Description of Historic Place
St. Michael's Ukrainian Orthodox Church is a compact wood-frame structure built in 1902 as an Anglican chapel in the Point Douglas area of Winnipeg, moved in 1906 a few blocks west to its present site on a residential street and converted in 1918-19 to an Orthodox church. The City of Winnipeg designation applies to the building on its footprint and listed exterior and interior elements.
Heritage Value
St. Michael's Ukrainian Orthodox Church, a modest, dignified wooden structure in one of Winnipeg's oldest neighbourhoods, serves as an active, continuous link to a period about a century ago when East Europeans flocked into the city on the lure of better lives for themselves and their families. Distinguished on the outside by silver banyas (onion domes) and three-bar crosses and within by rich iconography and handcrafted furnishings, the church is an evocative expression of efforts by the city's first National Greek Orthodox congregation to replicate the established old-country ecclesiastical order in a new urban environment. Through the skills of its artisans, the faith community transformed what began as St. Mark's Mission Chapel, an Anglican outreach project among immigrant populations, into a more familiar and traditional Orthodox house of worship. The facility also reflects its congregation's practicality and economy, standing as it does on an exceptionally high stone foundation extended crosswise at the rear to form a more generous basement hall than provided by the chapel's original footprint. Lovingly maintained over the years, St. Michael's is an enduring embodiment of the values and aspirations of its founding members and their successors.

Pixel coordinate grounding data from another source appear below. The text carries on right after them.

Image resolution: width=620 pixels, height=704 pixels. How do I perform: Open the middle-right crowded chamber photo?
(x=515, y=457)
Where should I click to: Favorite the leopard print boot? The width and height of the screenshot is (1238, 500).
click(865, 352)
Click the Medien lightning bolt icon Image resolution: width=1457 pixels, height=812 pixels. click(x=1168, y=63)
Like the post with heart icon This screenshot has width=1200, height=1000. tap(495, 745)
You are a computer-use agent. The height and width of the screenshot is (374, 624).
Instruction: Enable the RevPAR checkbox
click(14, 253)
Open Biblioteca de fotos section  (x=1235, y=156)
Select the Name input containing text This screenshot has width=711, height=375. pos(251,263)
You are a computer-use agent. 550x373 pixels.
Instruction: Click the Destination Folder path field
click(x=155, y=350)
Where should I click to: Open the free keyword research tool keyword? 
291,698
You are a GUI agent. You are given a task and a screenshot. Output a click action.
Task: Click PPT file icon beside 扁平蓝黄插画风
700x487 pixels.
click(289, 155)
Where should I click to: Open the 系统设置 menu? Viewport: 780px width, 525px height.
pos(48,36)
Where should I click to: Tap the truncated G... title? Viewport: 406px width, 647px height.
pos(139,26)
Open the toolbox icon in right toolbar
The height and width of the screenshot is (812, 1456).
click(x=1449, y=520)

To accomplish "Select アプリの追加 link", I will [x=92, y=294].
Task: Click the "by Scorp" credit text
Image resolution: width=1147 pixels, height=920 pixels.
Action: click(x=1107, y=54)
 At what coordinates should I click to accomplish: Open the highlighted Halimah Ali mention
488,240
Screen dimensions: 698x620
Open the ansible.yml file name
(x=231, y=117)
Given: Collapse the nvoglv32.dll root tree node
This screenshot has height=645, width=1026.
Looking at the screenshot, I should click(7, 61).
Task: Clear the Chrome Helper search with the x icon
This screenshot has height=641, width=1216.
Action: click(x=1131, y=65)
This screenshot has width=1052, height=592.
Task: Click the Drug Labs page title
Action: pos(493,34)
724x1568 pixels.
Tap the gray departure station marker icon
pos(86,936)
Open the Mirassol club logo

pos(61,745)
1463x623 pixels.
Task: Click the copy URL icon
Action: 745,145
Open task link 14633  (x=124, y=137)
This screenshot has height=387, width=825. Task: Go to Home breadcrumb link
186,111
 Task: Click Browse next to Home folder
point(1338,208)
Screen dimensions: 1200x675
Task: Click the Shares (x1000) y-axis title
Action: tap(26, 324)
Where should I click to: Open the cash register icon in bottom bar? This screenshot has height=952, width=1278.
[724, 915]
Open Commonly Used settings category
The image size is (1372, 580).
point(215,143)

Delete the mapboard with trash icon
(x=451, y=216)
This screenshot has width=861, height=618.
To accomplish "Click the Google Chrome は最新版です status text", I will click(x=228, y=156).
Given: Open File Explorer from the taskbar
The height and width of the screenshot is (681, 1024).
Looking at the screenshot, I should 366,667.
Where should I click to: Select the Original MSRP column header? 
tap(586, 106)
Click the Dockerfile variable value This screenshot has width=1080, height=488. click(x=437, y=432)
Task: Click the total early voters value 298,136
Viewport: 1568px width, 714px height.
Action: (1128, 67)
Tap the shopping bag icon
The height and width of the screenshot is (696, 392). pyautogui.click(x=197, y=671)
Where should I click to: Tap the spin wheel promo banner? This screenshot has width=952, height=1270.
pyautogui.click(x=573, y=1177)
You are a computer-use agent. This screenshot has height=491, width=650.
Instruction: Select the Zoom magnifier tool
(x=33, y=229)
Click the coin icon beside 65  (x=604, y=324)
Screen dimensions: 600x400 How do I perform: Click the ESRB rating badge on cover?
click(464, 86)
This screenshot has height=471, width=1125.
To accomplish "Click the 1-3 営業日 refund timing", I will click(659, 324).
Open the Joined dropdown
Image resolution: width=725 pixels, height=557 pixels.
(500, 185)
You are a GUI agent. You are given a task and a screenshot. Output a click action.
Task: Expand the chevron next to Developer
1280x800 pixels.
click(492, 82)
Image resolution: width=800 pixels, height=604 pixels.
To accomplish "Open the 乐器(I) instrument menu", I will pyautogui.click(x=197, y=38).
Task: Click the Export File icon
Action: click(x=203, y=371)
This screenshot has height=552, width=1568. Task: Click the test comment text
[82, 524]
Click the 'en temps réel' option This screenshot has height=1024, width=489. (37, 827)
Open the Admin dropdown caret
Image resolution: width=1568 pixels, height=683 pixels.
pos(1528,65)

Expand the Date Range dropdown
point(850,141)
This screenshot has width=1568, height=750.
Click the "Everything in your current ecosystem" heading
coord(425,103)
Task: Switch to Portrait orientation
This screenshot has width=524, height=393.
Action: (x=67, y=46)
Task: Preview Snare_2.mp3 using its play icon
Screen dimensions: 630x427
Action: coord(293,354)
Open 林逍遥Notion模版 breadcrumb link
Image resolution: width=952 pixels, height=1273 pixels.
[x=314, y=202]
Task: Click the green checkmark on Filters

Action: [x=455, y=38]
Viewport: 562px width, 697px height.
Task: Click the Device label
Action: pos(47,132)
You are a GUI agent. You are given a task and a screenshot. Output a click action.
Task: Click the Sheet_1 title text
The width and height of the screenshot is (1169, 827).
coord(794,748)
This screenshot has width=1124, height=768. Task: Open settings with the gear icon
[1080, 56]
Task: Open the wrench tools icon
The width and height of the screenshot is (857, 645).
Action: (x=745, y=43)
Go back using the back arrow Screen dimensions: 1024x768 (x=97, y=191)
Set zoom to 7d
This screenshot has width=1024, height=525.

Source: City of Winnipeg Standing Policy Committee on Property and Development Minutes, September 12, 2008
Character-Defining Elements
Key elements that define the site character of St. Michael's Ukrainian Orthodox Church include:
- the North Point Douglas location in Winnipeg, mid-block on the east side of residential Disraeli Street between the Red River and Sutherland Avenue
- the church's west-facing placement within its double lot, set back among well-kept lawns, flower beds, mature trees and, at the front, a prominent white clover-leaf cross inscribed with blessings
Key exterior elements that define the church as a simple yet dignified Orthodox facility include:
- the narrow, elongated rectangular form, one storey high under a gable roof, expanded by a tall inset and squared front tower, a gabled front porch and a three-sided apse, all of wood-frame construction
- the high, oversized foundation of roughly dressed limestone that extends beyond the building footprint to incorporate raised front and rear basement sections with shed roofs
- the tower's large metal-clad banya and three-bar Orthodox crosses
- the fenestration, including pointed tower, nave and apse windows with simple Gothic tracery, two bull's eye windows of coloured glass (in the porch and rear gable end), tall rectangular basement openings, etc.
- the unpretentious materials and details, including white horizontal lap siding, plain window surrounds, return eaves, the inscribed cornerstone, etc.
Key interior elements that define the church's Orthodox character include:
- the formal three-volume layout, including the east-end sanctuary raised by two broad steps, the unobstructed centre-aisle nave and the west-end narthex with a choir loft above
- the magnificent three-door iconostas, heavily decorated with traditional icon portraits of the saints and separating the nave from the sanctuary's inner altar
- the richly detailed nave and sanctuary, including the arched and dark-stained wood ceiling, side walls embellished with icon portraits, wooden pews in a processional layout, three elaborate chandeliers, etc.
- the modest, practical features, such as the simple wood trim, the steep, narrow loft staircase, etc.